第31話(1)

 ぼたぼたと黒いものが地面に落ちた。


「もう穢澱量産ステーションはいらんで、勘弁してや」

 浅田も口では軽快に振る舞っているが、態度が追いついていない。


「同感」


(どうする。あの音が鳴ったからには先生に連絡が行っているはず。どうすれば時間を……)


 しかしどう考えを巡らせても、結局「やるしかない」との考えに至る。


「撤退は無しやろ。わかってる」

「無しがいいってだけだ」


 そのまま穢れを見据えていると、違和感を感じた。


(色がまた明るくなってねぇか?)

 落下した黒いものは、シュウと音を立てて崩れて消えていく。


(まさか……!)


「御月っ! 聞こえるか!?」

「冬! 浅田君も!」

 穢澱の中から声がする。


「意識戻ったんか!? 良かった!」

「ごめんなさい、みんなに攻撃してたなんて知らなくて、しずは――」


 完全に乗っ取られてたってことか。


「大丈夫だ。戻ってこれそうか?」

「こっちも今、浄化してる途中で……」


 またぼたっと黒いものが地面に落ち、蒸発するように消えていく。


「こっちもやるで」

「ああ、斬撃の威力が減ってる。やるなら今だ」


 浅田の《疾風》、俺の《撃・ノナ》が同時に発動する。覚前の《佑く》の効果時間はあと二分少しといったところ。早めに決着をつけられるならつけたい。



「次から次にキリがない……!」


 どれだけ斬っても、斬られたそばから新たな穢れが湧いてくる。もう10体は倒しただろう。


(いつまで――)


「あと一分無いぞ」

「やばいな。覚前は?」

「無理だ。なんとか粘るしかない」


(一分……?)


 ふと一秒、いや一瞬、手が止まった。そのとき流れ込んできた映像に、私は息が止まる思いだった。コマ送りなどカクついた映像ではなく、滑らかな映像。今まで《未だ来》で見ていたより先の未来。

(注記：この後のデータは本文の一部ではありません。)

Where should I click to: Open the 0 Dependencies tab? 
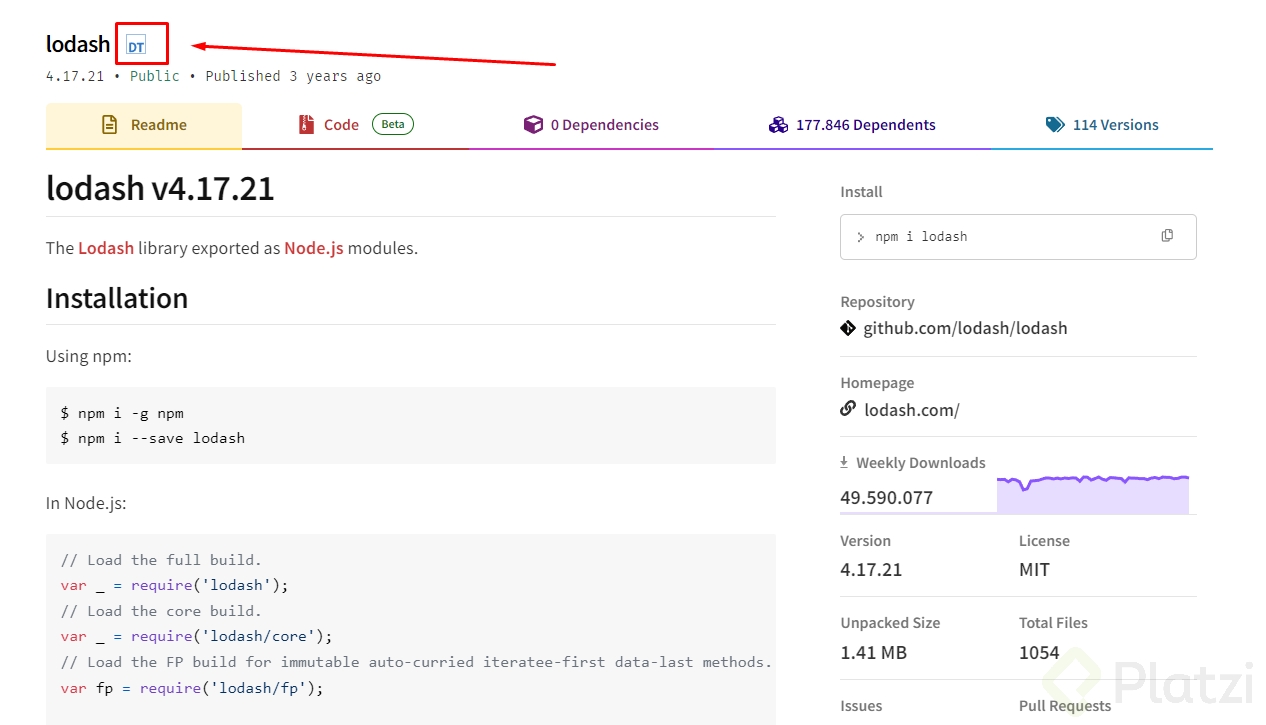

 冬、しず、浅田君がグラウンドに倒れ、身動き一つしない。その体の下には血の海が広がり、先輩も怪我を負って肩で息をしている。


(嘘……これは変えられないの? 私は初めてできた友達を、こんなところで失うの!?)


「絶対嫌!」


 一瞬の硬直が解け、刀を振り抜こうとした。

 しかし、既に遅かった。


「まっ――うっ……!」


 何本もの黒い腕が伸びてきて、私の首を掴む。まるで体の主を殺して、乗っ取ってしまおうと言うかのように。


(苦し、い――どう、すれば……)


 酸素が回らなくなってきて、刀を持つ手に震えがくる。握り直したいのに、振り上げたいのに、力はどんどん抜けていく。


 家事を完璧にこなせず物置に一日中閉じ込められたときも、アルバイトで満足な稼ぎが無かったときも、大事にしていたピアスを捨てられたときも、今も、こんなとき頭に浮かぶのは、自分に対する恨みだけ。